Untuk tutorial Ansible kali ini kita akan membuat sebuah OpenSSL Certificate pribadi yang kita gunakan. Sebelum mengikuti tutorial kali ini, silakan install ansible dulu ya.
[sourcecode]
#fedora
sudo dnf install ansible
#centOS
$ sudo yum -y install epel-release
$ sudo yum install ansible
#ubuntu
$ sudo apt update
$ sudo apt install software-properties-common
$ sudo apt-add-repository --yes --update ppa:ansible/ansible
$ sudo apt install ansible
#debian
$ echo "deb http://ppa.launchpad.net/ansible/ansible/ubuntu trusty main" | sudo tee -a /etc/apt/sources.list
$ sudo apt-key adv --keyserver keyserver.ubuntu.com --recv-keys 93C4A3FD7BB9C367
$ sudo apt update
$ sudo apt install ansible
#arch linux
$ pacman -S ansible
[/sourcecode]
cek dulu versi ansbile ini dengan perintah
ansible --version
ansible --version
ansible 2.9.11
config file = None
configured module search path = ['/Users/jkmutai/.ansible/plugins/modules', '/usr/share/ansible/plugins/modules']
ansible python module location = /usr/local/Cellar/ansible/2.9.11/libexec/lib/python3.8/site-packages/ansible
executable location = /usr/local/bin/ansible
python version = 3.8.5 (default, Jul 21 2020, 10:48:26) [Clang 11.0.3 (clang-1103.0.32.62)]
Install Dependensi SSL
Silakan install dengan perintah:
[sourcecode]sudo pip install pyOpenSSL[/sourcecode]
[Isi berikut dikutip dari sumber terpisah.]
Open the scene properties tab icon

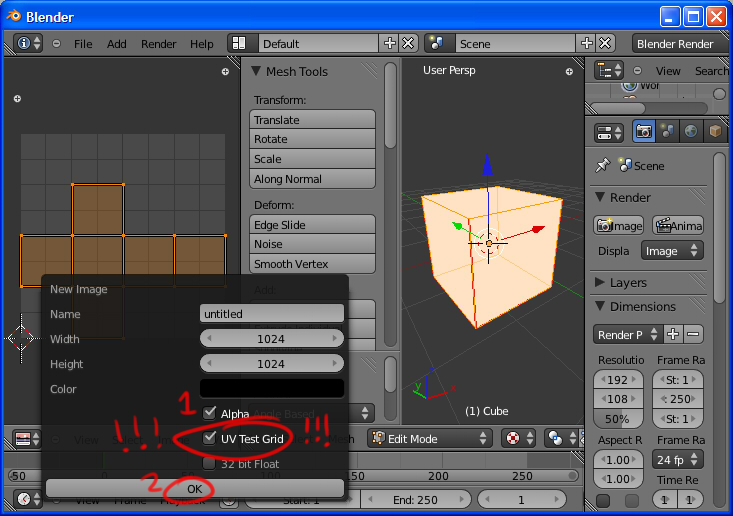(x=667, y=132)
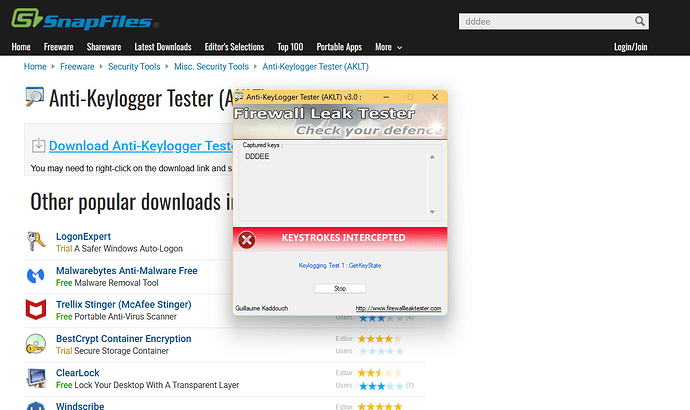Expand the More dropdown menu
Viewport: 690px width, 410px height.
click(388, 47)
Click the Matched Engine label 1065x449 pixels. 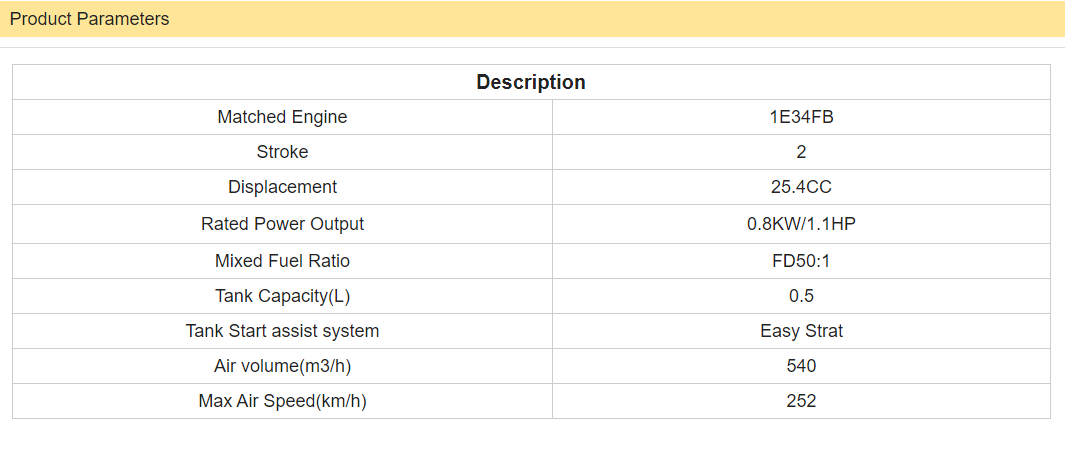(x=282, y=117)
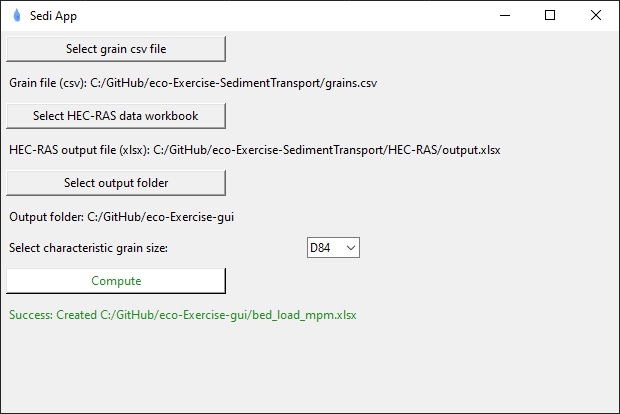The image size is (620, 414).
Task: Click the C:/GitHub/eco-Exercise-gui output path text
Action: pyautogui.click(x=160, y=215)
jika menggunakan Python 3:
[sourcecode]sudo pip3 install pyOpenSSL[/sourcecode]
Contoh Skrip Ansible SSL
Silakan buat sebuah folder dengan nama certificates, files dan template
mkdir -p ~/server/ansible/{certificates,files,templates}
kemudian masuk ke sana.
buat schema ansible disana:
nano ~/server/ansible/openssl_certificates.yml
tuliskan:
[sourcecode]
---
- hosts: localhost
vars:
- server_hostname: emka.web.id
- key_size: 4096
- passphrase: # tulis phaseprase
- key_type: DSA # Others include DSA, ECC, Ed25519, Ed448, X25519, X448
tasks:
- name: Generate an OpenSSL private key
openssl_privatekey:
path: "./certificates/{{ server_hostname }}_privkey.pem"
size: "{{ key_size }}"
type: "{{ key_type }}"
backup: yes
[/sourcecode]
kemudian jalankan schema tersebut:
[sourcecode]ansible-playbook openssl_certificates.yml[/sourcecode]
contoh hasilnya:
PLAY [localhost] *************************************************************************************************************************************************
TASK [Gathering Facts] *******************************************************************************************************************************************
ok: [localhost]
TASK [Generate an OpenSSL private key] ***************************************************************************************************************************
changed: [localhost]
PLAY RECAP *******************************************************************************************************************************************************
localhost : ok=2 changed=1 unreachable=0 failed=0 skipped=0 rescued=0 ignored=0
cek file PEM sudah dibuat atau belum.